| Supplied records |

==========

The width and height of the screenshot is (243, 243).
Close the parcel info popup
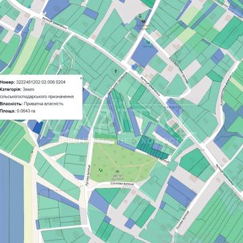tap(81, 78)
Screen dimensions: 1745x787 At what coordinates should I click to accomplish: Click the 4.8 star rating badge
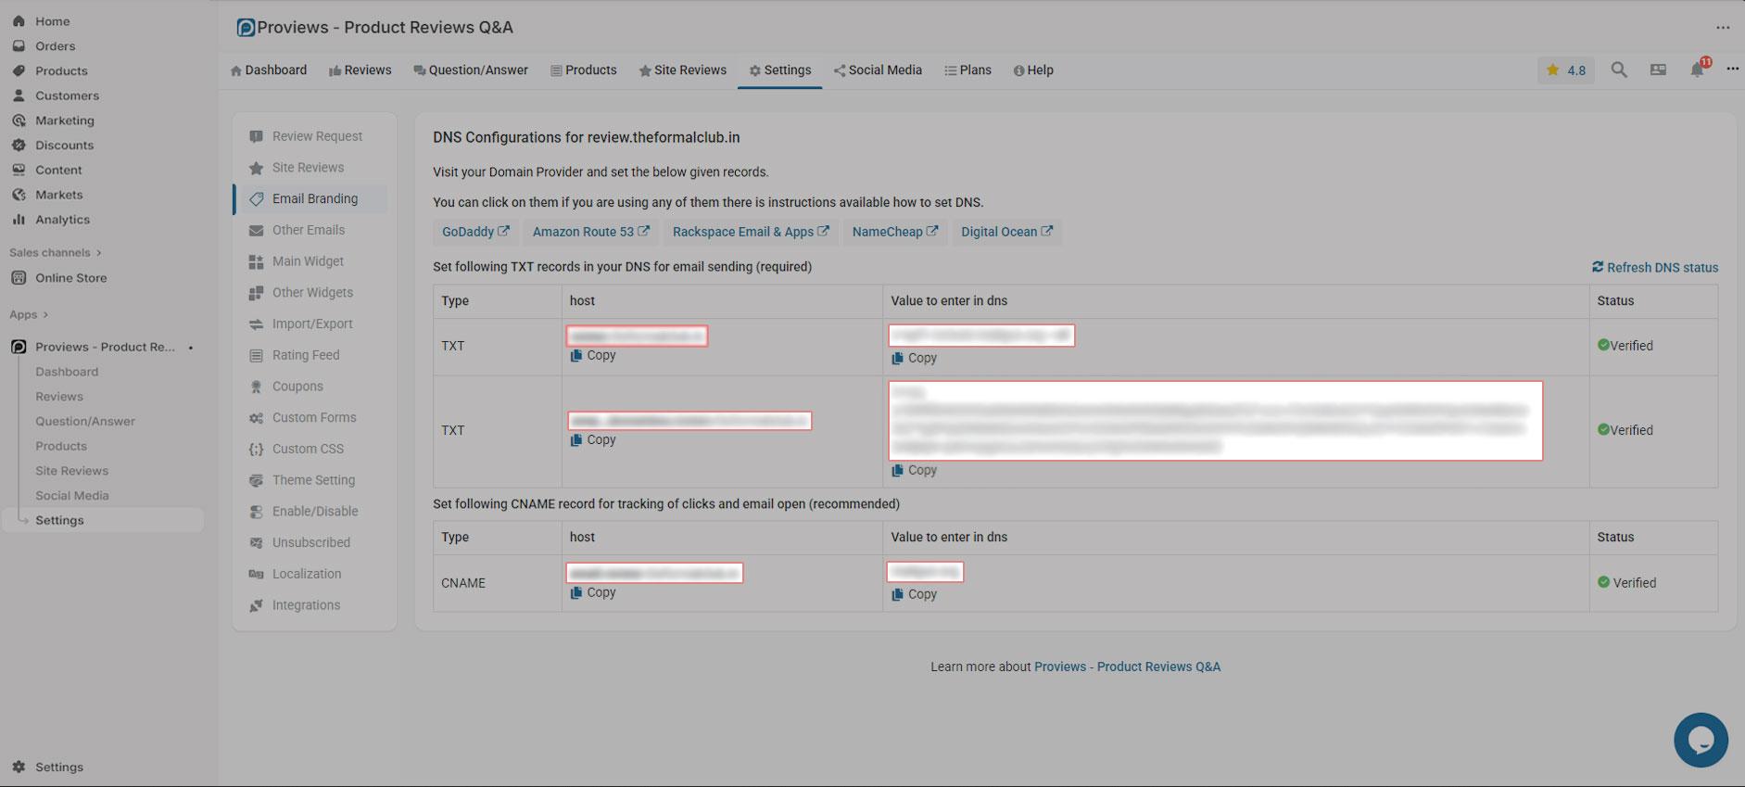tap(1566, 70)
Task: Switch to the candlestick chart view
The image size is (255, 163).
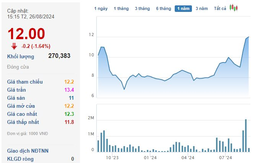Action: click(x=234, y=8)
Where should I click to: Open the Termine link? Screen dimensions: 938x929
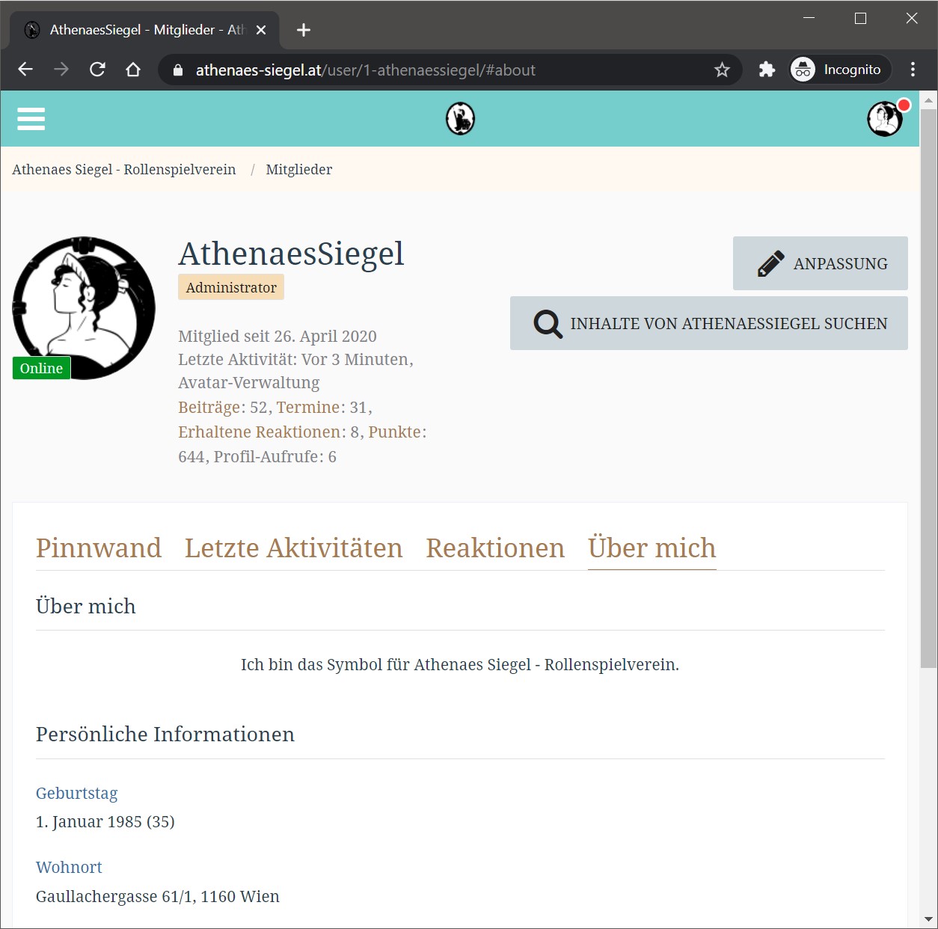(x=308, y=408)
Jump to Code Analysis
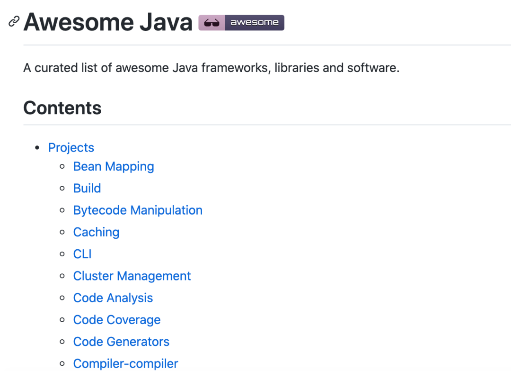Screen dimensions: 511x371 coord(113,298)
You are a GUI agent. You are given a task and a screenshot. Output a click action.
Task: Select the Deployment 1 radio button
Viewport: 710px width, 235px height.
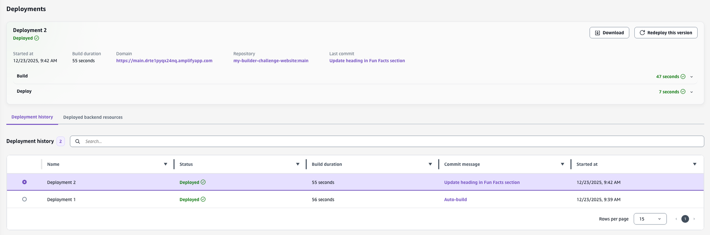[24, 199]
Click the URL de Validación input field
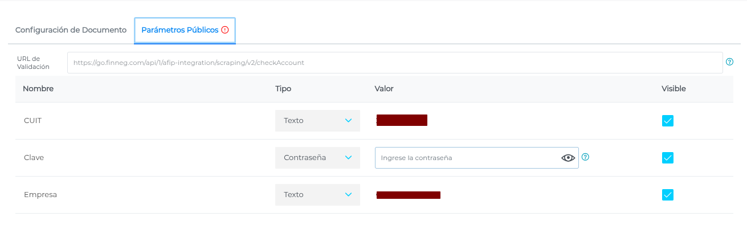Image resolution: width=747 pixels, height=229 pixels. tap(394, 63)
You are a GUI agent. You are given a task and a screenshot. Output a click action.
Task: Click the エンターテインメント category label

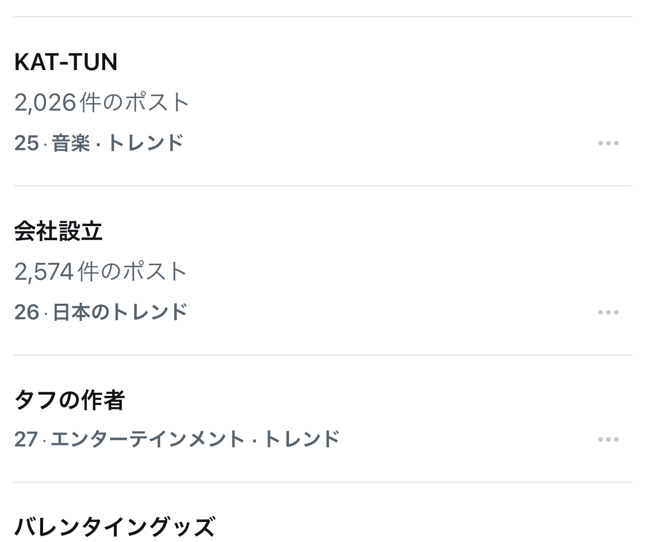pyautogui.click(x=147, y=439)
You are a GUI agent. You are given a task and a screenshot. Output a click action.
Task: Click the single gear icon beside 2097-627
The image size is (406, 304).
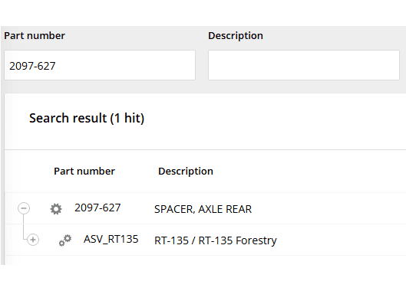coord(56,209)
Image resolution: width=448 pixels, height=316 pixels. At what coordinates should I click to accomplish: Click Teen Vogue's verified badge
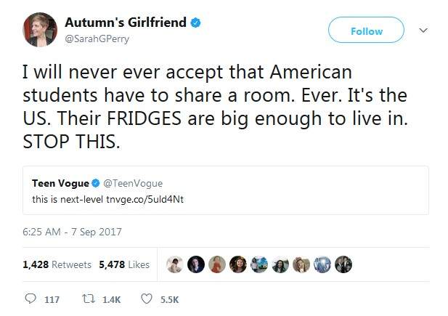(x=96, y=183)
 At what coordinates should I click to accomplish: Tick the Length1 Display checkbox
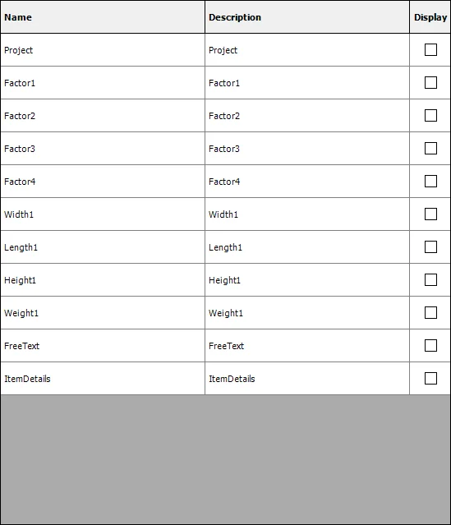pyautogui.click(x=430, y=247)
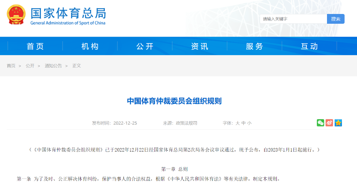This screenshot has height=184, width=357.
Task: Share article via WeChat icon
Action: (x=320, y=123)
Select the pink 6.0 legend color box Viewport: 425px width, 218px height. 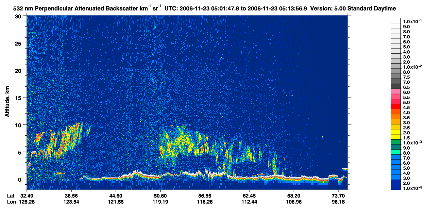click(x=396, y=92)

==========

| Aim of the exercise |
Whatever lies between the first line of the data and the line holding "Task: Select the Deployment 1 radio button", inclusive, should be repeated exactly, apart from the pictures.

| Exercise result |
The width and height of the screenshot is (243, 243).
Close the parcel info popup
tap(81, 78)
Screen dimensions: 1745x787 At what coordinates should I click to accomplish: Click the 4.8 star rating badge
tap(1566, 70)
Task: Switch to the candlestick chart view
The image size is (255, 163).
Action: click(x=234, y=8)
Where should I click to: Open the Termine link? Screen dimensions: 938x929
(x=308, y=408)
Jump to Code Analysis
Screen dimensions: 511x371 coord(113,298)
You are a GUI agent. You are given a task and a screenshot. Output a click action.
Task: Select the Deployment 1 radio button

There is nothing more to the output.